Stored items

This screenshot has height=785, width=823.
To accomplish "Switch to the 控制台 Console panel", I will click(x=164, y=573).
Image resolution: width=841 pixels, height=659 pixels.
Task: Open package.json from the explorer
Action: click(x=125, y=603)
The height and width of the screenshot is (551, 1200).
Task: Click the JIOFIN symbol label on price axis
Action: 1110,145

--- ACTION ITEM ---
Output each line of the data exactly as it stands above.

--- SOLUTION TO THE PROBLEM ---
This screenshot has height=785, width=823.
To accomplish "Switch to the 控制台 Console panel", I will click(x=164, y=573).
Image resolution: width=841 pixels, height=659 pixels.
Task: Open package.json from the explorer
Action: click(x=125, y=603)
The height and width of the screenshot is (551, 1200).
Task: Click the JIOFIN symbol label on price axis
Action: 1110,145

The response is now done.